La festa di Ferragosto, con la processione tipicamente folcloristica, perché imperniata sulla cosiddetta “Vara”, è, da tempo immemorabile, la festa principale della città e costituisce il ricordo più popolare dei tempi passati, perpetuatesi nei secoli fino al presente; è quasi una fetta, uno squarcio di civiltà tramontate che viene ad allietare, a sbalordire, a scuotere gli animi indifferenti del nostro secolo.
La “Vara” è un fercolo alto non meno di venti metri in cui il mistero dell’Assunzione trova la sua riproduzione simbolica tradizionale: sopra una poderosa armatura di ferro e di legno, rivestita di cartoni di ogni forma, specchietti, carta variopinta dai mille colori, di indorature sgargianti, sono rappresentati tutti i singoli momenti del mistero dell’Assunzione; alla base vi è il sepolcro della Vergine, aperto, ripieno di fiori e privo del corpo Santissimo di Maria che per grazia singolarissima ha rotto le leggi ineluttabili della morte ed è salito al cielo.
Poco più in alto, S. Tommaso, messo quasi fuori, in disparte, in ginocchio, mostra di volere prestare al mistero dell’Assunzione, quella fede che ha negato alla risurrezione del Signore; e poi in alto ancora una teoria di Angeli e Cherubini, dispersi sui tamburi rotanti vertiginosamente perché diano l’illusione del volo, entro imbuti, dentro enormi coppe, a ridosso a raggiere splendenti d’oro e d’argento, che fanno corteggio, nel loro volo verso il cielo alla Vergine Maria, la quale è in alto, sotto una enorme corona.
La cosa più singolare è che tutti i personaggi sono impersonati da ragazzini sui tredici anni che sono vestiti nelle fogge caratteristiche dei personaggi che rappresentano: S. Tommaso, S. Michele Arcangelo, ed Angeli di tutti gli ordini. Essi sono legati a strumenti che li sostengono e che nel movimento rotatorio di tutta la “Vara”, permettono loro di stare sempre in posizione perpendicolare.

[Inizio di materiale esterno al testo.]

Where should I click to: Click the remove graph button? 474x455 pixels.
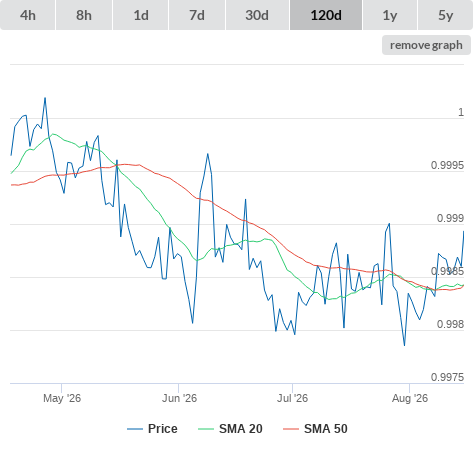point(426,45)
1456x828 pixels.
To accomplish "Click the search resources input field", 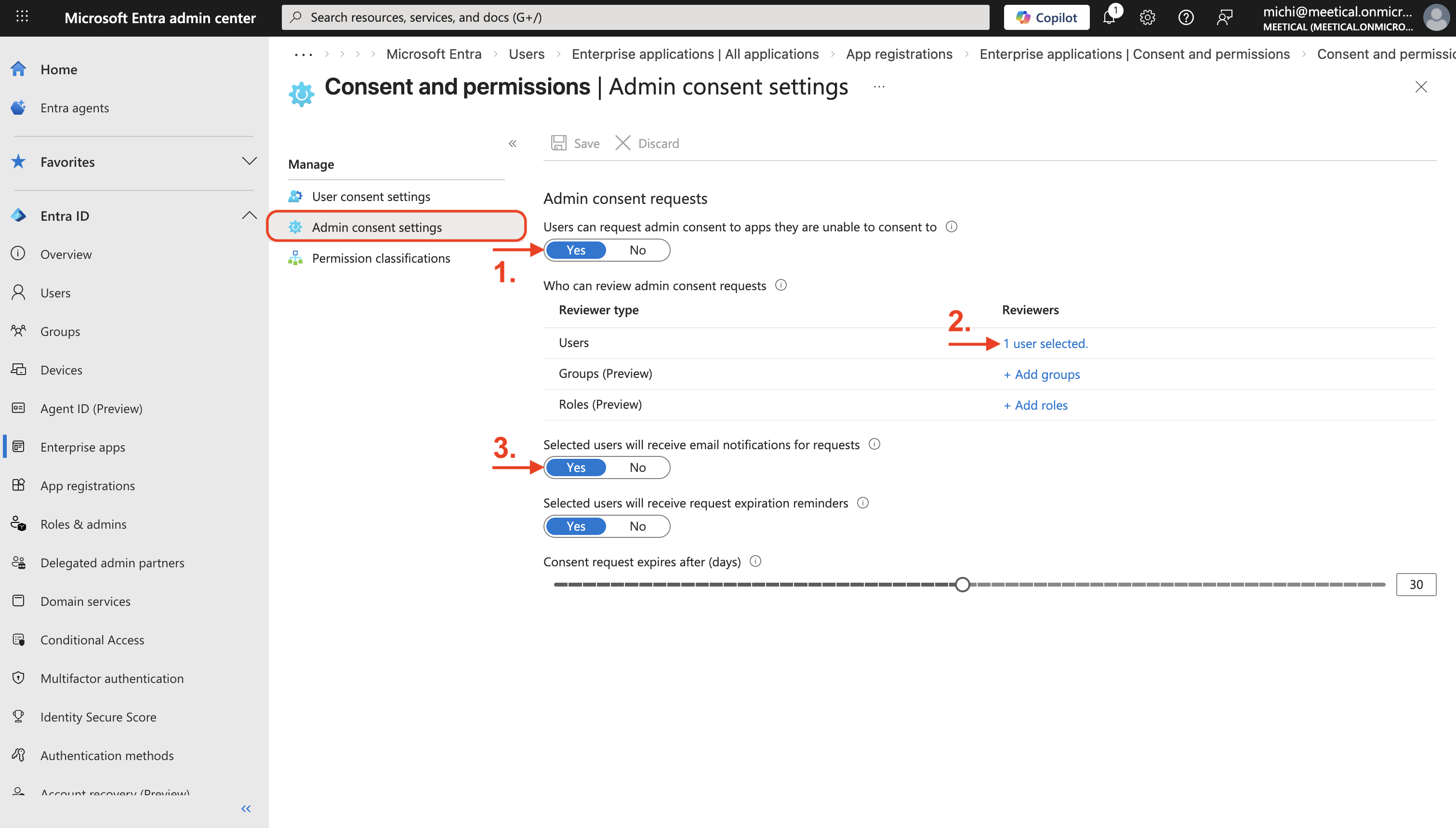I will pos(635,17).
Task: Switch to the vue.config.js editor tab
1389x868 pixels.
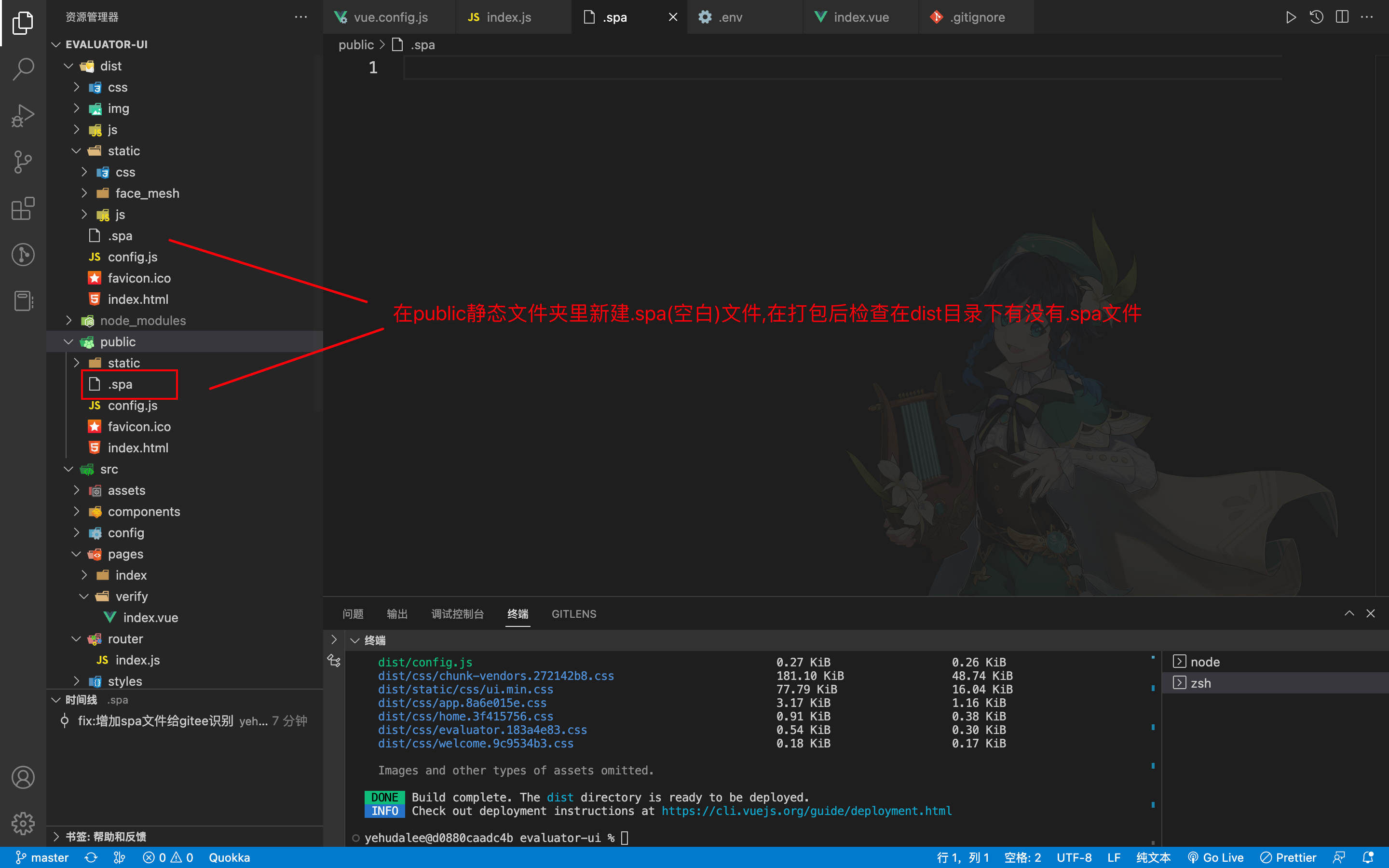Action: pyautogui.click(x=390, y=17)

È uno spettacolo commovente, entusiasmante, assistere al tiro della poderosa “Vara” che avanza roteante per le vie della città tra i canti tradizionali dei giovinetti che celebrano le lodi di Maria mentre il popolo dai balconi, dalle terrazze, in mezzo ad osanna e gridi di giubilo, in mezzo al parossismo della gioia dell’entusiasmo, lancia su di loro caramelle e leccornie varie, e innalzano il loro grido di preghiera alla Vergine Santissima affinché benedica la città e le famiglie devote.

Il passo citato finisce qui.